To solve the problem, we need to find the equilibrium constant (Kc) for the reaction: \[ \text{CO} + \text{Cl}_2 \rightleftharpoons \text{COCl}_2 \] ### Step 1: Write the initial amounts of reactants and products Initially, we have: - Moles of CO = 2 - Moles of Cl2 = 3 - Moles of COCl2 = 0 ### Step 2: Set up the change in moles at equilibrium Let \( x \) be the amount of CO that reacts at equilibrium.
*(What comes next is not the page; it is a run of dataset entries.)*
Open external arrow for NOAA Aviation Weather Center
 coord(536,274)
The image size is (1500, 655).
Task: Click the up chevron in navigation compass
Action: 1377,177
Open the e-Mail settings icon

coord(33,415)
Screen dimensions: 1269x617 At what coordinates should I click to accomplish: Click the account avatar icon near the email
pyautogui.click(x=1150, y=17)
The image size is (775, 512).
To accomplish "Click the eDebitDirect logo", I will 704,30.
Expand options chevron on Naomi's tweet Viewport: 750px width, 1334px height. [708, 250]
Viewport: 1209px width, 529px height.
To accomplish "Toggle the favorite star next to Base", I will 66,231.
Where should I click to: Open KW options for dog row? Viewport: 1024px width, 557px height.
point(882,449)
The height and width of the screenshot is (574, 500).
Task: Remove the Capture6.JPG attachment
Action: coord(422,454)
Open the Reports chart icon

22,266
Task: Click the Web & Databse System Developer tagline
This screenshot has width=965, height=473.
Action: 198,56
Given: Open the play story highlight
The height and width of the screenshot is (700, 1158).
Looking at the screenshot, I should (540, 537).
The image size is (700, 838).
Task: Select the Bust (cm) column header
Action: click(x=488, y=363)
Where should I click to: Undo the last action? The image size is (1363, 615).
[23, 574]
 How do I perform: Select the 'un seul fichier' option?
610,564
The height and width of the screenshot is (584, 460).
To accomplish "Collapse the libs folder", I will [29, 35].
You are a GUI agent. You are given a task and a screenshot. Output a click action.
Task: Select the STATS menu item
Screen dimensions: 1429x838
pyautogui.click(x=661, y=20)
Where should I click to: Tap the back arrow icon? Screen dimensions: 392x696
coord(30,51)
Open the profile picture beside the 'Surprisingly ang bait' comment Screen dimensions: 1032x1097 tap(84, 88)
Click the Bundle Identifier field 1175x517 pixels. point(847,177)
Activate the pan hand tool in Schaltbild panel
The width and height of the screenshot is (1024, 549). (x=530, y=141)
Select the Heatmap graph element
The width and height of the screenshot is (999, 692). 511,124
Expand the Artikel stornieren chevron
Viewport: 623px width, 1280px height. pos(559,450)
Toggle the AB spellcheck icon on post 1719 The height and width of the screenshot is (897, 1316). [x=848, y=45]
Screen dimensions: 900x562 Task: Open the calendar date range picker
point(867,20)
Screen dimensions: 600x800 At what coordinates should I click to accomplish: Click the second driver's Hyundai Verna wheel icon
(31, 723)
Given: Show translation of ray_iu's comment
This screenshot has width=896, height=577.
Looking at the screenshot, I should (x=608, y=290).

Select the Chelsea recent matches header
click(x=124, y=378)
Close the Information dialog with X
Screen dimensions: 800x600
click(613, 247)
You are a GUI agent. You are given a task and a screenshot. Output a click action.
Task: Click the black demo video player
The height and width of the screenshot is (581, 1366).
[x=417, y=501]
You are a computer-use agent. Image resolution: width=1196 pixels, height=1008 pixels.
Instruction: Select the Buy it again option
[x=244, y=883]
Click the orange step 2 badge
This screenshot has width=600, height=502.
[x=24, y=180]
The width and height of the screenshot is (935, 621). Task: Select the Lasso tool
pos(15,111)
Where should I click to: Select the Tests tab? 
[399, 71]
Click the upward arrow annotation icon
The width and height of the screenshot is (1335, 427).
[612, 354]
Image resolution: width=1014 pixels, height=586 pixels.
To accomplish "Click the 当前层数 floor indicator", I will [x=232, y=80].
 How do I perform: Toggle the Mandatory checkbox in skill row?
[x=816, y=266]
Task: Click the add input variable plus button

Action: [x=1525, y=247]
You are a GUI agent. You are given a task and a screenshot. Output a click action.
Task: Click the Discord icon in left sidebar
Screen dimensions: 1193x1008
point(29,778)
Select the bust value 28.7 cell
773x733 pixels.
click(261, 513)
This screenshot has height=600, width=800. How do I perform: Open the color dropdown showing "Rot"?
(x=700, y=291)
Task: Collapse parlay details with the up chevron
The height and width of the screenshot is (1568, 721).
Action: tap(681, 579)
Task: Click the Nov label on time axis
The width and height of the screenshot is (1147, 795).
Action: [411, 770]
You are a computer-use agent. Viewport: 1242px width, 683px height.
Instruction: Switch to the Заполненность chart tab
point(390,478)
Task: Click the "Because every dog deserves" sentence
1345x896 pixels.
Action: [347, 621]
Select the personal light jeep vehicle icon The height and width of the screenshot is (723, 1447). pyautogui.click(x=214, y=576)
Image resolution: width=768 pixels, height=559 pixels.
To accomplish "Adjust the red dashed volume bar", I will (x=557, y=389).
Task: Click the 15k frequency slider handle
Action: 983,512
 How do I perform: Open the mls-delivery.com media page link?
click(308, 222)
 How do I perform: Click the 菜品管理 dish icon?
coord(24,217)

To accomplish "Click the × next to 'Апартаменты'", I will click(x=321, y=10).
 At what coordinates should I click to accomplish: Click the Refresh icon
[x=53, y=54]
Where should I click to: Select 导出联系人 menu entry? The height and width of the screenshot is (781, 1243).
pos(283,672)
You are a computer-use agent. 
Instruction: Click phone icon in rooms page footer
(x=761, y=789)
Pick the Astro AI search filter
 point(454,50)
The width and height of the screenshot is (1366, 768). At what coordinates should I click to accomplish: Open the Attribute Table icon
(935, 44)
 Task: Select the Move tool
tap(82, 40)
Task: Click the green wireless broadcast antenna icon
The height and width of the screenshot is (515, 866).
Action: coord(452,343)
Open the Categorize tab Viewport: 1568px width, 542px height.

Then at equilibrium, the moles will be: - Moles of CO = \( 2 - x \) - Moles of Cl2 = \( 3 - x \) - Moles of COCl2 = \( x \) ### Step 3: Use the information given in the problem We are given that at equilibrium, 1 mole of CO is present. Therefore: \[ 2 - x = 1 \] Solving for \( x \): \[ x = 2 - 1 = 1 \] ### Step 4: Calculate the moles of each substance at equilibrium Using \( x = 1 \): - Moles of CO = \( 2 - 1 = 1 \) - Moles of Cl2 = \( 3 - 1 = 2 \) - Moles of COCl2 = \( 1 \) ### Step 5: Calculate the concentrations The volume of the vessel is 5 liters, so we can find the concentrations: - Concentration of CO = \( \frac{1 \text{ mole}}{5 \text{ L}} = \frac{1}{5} \text{ M} \) - Concentration of Cl2 = \( \frac{2 \text{ moles}}{5 \text{ L}} = \frac{2}{5} \text{ M} \) - Concentration of COCl2 = \( \frac{1 \text{ mole}}{5 \text{ L}} = \frac{1}{5} \text{ M} \) ### Step 6: Write the expression for the equilibrium constant (Kc) The equilibrium constant expression for the reaction is given by: \[ K_c = \frac{[\text{COCl}_2]}{[\text{CO}][\text{Cl}_2]} \] ### Step 7: Substitute the equilibrium concentrations into the Kc expression Substituting the values we found: \[ K_c = \frac{\left(\frac{1}{5}\right)}{\left(\frac{1}{5}\right)\left(\frac{2}{5}\right)} \] ### Step 8: Simplify the expression Calculating the denominator: \[ K_c = \frac{\frac{1}{5}}{\frac{1 \times 2}{5 \times 5}} = \frac{\frac{1}{5}}{\frac{2}{25}} = \frac{1}{5} \times \frac{25}{2} = \frac{25}{10} = 2.5 \] ### Final Answer Thus, the equilibrium constant \( K_c \) for the reaction is: \[ K_c = 2.5 \] ---